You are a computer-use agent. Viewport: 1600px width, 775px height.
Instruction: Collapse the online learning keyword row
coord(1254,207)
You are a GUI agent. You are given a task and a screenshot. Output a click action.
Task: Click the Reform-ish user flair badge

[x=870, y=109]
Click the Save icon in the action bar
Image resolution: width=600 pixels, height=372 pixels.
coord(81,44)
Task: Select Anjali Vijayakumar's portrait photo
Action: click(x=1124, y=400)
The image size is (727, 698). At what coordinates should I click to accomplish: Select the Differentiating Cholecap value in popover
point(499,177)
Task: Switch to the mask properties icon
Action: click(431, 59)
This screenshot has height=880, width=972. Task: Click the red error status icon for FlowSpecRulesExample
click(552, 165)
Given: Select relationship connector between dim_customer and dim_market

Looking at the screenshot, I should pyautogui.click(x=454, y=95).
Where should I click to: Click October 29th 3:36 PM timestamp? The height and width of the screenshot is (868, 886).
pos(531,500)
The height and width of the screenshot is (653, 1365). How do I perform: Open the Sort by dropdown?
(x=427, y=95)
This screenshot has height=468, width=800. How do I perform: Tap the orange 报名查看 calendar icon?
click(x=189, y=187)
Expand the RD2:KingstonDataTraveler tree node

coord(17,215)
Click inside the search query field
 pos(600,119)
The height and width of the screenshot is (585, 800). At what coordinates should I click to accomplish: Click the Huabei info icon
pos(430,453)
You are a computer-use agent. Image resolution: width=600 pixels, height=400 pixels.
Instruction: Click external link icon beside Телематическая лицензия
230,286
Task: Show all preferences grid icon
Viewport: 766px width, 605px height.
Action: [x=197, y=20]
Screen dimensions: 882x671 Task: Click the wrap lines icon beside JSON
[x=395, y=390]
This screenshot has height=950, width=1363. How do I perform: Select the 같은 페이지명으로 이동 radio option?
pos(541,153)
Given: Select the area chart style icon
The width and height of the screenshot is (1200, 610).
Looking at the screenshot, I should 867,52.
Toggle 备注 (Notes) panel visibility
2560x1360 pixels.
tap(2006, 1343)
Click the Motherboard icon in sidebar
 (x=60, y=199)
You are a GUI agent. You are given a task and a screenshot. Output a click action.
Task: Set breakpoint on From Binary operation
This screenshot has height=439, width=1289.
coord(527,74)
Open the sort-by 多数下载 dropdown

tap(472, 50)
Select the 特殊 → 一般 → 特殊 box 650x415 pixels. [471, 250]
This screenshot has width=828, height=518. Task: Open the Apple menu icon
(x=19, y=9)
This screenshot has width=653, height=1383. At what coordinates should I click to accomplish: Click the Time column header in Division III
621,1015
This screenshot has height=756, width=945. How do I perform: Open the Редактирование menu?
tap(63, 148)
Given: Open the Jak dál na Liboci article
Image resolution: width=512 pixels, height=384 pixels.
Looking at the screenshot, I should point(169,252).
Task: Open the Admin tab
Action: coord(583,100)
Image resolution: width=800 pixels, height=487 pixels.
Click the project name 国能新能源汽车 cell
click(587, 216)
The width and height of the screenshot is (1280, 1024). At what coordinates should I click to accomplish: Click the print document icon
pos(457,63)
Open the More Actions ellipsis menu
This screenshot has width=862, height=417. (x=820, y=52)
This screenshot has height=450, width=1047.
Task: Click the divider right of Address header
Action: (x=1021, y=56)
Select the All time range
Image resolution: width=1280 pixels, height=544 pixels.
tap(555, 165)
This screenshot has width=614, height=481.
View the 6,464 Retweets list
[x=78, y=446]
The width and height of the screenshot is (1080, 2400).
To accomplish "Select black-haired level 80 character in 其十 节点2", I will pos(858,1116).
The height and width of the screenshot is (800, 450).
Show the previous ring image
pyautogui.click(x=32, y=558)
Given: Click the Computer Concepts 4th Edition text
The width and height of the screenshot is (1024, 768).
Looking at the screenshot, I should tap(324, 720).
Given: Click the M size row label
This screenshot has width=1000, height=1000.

- - - - - - -

Problem description | Write out only the lines that run from the line containing "Click the Motherboard icon in sidebar" through the line containing "Given: Open the Jak dál na Liboci article", both included, exactly as they appear above.

Written response |
Click the Motherboard icon in sidebar
 (x=60, y=199)
You are a GUI agent. You are given a task and a screenshot. Output a click action.
Task: Set breakpoint on From Binary operation
This screenshot has height=439, width=1289.
coord(527,74)
Open the sort-by 多数下载 dropdown

tap(472, 50)
Select the 特殊 → 一般 → 特殊 box 650x415 pixels. [471, 250]
This screenshot has width=828, height=518. Task: Open the Apple menu icon
(x=19, y=9)
This screenshot has width=653, height=1383. At what coordinates should I click to accomplish: Click the Time column header in Division III
621,1015
This screenshot has height=756, width=945. How do I perform: Open the Редактирование menu?
tap(63, 148)
Given: Open the Jak dál na Liboci article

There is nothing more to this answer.